High winds and storm surge from Hurricane Florence hits Swansboro N.C., this morning. (AP Photo/Tom Copeland)

WILMINGTON, N.C. (AP) — Wind speeds are kicking up far from the coast in central South Carolina as Hurricane Florence slowly makes its way along the coast.

Hurricane Florence is dumping rain on North Carolina and pushing a storm surge taller than most humans onto communities near the coast.

The center of the eye of the hurricane made landfall in Wrightsville Beach, North Carolina, and was moving slowly westward just south of Wilmington.

Coastal and river communities on the north side of Florence are getting the worst of the flooding as the hurricane swirls onto land pushing a life-threatening storm surge.

More than 415,000 homes and businesses were without power this morning, mostly in North Carolina, according to poweroutage.us, which tracks the nation’s electrical grid.

Forecasters say the eye of Hurricane Florence is wobbling slowly southwestward just off the coast of southeastern North Carolina, near the border with South Carolina.

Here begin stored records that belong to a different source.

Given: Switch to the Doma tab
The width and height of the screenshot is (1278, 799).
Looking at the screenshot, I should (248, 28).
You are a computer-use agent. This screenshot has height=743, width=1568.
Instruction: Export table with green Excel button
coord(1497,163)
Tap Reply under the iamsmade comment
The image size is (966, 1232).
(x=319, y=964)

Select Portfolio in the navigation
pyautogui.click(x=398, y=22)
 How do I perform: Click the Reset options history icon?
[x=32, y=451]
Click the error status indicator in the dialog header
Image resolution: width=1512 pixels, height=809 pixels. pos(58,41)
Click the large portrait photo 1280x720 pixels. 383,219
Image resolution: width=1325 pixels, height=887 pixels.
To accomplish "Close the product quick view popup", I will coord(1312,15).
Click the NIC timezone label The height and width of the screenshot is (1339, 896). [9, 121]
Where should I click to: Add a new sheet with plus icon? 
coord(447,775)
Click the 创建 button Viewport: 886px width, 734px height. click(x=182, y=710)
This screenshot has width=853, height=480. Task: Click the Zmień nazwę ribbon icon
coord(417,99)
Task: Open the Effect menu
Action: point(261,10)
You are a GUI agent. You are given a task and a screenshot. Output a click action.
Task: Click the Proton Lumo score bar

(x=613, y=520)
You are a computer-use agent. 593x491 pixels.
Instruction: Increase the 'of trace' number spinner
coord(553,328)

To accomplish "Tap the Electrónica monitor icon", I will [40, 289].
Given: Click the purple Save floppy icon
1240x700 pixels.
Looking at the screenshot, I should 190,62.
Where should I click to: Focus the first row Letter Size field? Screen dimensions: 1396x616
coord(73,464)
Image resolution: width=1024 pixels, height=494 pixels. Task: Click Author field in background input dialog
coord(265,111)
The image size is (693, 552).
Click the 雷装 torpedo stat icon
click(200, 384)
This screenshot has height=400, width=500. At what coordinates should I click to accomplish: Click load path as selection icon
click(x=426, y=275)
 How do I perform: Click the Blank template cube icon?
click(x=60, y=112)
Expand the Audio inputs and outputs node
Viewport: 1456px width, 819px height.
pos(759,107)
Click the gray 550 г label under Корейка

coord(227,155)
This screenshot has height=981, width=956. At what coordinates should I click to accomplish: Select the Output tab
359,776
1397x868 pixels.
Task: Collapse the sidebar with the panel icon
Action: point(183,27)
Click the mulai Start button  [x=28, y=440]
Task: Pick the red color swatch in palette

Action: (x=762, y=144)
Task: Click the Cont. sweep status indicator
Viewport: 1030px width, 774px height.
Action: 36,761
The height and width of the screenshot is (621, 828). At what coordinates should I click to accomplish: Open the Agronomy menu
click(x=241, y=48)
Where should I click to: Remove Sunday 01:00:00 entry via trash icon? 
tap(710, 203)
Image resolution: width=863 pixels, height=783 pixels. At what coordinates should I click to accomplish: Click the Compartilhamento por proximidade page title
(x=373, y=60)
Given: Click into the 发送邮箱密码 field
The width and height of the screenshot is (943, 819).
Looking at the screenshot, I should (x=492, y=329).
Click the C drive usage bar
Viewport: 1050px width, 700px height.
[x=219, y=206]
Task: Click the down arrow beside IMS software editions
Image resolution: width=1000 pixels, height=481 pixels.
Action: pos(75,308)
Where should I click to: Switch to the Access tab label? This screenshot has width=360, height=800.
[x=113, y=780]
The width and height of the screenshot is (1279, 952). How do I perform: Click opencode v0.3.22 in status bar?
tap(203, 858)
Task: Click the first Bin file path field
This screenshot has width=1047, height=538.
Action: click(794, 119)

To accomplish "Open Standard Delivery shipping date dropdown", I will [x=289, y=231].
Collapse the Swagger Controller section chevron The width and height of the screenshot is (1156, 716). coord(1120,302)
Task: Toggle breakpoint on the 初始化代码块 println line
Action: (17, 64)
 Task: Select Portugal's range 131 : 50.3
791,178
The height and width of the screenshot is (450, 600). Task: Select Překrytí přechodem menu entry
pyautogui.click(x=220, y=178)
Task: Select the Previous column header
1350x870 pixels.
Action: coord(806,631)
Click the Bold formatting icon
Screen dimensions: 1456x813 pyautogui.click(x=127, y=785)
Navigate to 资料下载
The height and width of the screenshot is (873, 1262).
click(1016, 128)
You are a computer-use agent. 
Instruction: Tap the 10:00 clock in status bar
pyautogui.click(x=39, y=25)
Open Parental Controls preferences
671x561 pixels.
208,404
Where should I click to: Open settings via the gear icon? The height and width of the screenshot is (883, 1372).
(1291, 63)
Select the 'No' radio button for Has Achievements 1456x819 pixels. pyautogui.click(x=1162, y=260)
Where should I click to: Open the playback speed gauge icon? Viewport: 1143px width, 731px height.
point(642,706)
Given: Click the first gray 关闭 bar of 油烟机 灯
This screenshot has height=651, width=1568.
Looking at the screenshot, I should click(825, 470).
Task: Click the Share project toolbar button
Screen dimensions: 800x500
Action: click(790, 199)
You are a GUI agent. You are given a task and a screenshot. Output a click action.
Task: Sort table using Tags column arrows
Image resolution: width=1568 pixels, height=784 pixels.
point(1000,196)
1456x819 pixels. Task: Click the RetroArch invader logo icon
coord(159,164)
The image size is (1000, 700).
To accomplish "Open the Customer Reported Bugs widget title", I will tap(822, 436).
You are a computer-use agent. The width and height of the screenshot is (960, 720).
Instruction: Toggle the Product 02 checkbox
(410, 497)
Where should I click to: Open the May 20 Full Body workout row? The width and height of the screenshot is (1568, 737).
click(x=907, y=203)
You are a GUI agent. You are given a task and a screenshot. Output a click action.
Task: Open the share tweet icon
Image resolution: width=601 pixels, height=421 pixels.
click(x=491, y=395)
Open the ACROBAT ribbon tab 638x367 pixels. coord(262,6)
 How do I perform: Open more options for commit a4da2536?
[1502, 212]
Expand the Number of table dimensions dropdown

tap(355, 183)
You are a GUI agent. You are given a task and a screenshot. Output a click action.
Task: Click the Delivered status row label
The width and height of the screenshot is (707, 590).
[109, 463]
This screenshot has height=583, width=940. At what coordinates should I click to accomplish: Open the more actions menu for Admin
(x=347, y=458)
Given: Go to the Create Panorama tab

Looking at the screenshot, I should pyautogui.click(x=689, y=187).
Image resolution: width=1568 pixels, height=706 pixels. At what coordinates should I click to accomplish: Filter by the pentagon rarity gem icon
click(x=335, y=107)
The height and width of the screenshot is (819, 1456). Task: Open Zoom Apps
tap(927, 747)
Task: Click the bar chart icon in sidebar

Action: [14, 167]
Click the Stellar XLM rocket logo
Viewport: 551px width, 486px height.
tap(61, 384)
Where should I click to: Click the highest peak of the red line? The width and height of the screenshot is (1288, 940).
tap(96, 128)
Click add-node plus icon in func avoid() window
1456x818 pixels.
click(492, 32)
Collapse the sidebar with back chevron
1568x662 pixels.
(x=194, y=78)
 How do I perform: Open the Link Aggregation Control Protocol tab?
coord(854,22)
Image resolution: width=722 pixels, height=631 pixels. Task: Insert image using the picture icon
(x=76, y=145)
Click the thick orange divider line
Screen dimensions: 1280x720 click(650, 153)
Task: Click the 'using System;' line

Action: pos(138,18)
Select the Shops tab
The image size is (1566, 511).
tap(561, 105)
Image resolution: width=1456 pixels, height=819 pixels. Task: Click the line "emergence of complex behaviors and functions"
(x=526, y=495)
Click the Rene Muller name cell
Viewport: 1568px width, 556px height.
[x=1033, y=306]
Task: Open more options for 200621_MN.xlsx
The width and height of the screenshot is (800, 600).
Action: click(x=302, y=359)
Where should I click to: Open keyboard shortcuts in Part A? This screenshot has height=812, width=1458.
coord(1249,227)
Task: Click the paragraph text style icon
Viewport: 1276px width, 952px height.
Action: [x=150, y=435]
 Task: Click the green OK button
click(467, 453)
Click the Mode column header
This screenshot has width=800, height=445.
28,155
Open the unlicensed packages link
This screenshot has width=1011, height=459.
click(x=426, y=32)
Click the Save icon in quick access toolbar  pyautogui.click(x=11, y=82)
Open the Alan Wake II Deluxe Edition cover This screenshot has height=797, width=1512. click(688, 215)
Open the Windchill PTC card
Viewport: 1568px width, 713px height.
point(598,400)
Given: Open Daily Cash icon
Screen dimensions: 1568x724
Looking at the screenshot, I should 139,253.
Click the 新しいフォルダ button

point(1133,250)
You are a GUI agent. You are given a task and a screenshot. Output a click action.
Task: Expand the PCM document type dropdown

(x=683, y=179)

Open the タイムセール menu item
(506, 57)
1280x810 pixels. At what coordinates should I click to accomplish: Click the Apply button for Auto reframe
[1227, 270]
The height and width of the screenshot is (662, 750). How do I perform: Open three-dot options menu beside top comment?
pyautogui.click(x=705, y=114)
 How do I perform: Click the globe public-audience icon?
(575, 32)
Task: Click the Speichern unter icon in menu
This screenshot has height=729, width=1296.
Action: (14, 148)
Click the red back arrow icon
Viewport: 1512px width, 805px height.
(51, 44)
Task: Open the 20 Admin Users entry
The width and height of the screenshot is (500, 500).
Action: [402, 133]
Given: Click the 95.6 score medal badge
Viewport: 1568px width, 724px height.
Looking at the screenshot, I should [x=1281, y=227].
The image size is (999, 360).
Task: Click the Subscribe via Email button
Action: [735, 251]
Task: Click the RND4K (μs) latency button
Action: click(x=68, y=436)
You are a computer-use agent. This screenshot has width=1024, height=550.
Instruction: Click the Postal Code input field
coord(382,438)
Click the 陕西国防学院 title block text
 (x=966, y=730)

The hurricane’s top sustained winds have dropped to 85 mph, while it moves slowly toward South Carolina at 6 mph.

At 9 a.m. the center of the hurricane was about 55 miles east of Myrtle Beach.

The National Weather Service reported wind gusts of up to 21 mph this morning in Columbia. That’s about 220 miles from Wrightsville Beach, North Carolina, where Florence made landfall as a Category 1 hurricane at 7:15 a.m., coming ashore along a mostly boarded-up, emptied-out stretch of coastline.

Wind gusts as high as 60 mph were recorded in the Myrtle Beach area.

Energy Secretary Rick Perry says the U.S. electricity sector has been well prepared for Hurricane Florence even as hundreds of thousands of homes lose power in the storm.

Speaking during a visit to Moscow less than an hour after the hurricane made landfall in North Carolina, Perry says “we’ve done this many times before. We know how to manage expectations. We know how to prepare our plants for these types of major events.”

Perry says his department has been in contact with power companies and gas pipeline operators. He says that “over the years the state government and the federal government have become very coordinated in their ability to manage the pre-deployment of assets (and) the response to the citizens of those states, and we will soon be into the recovery.”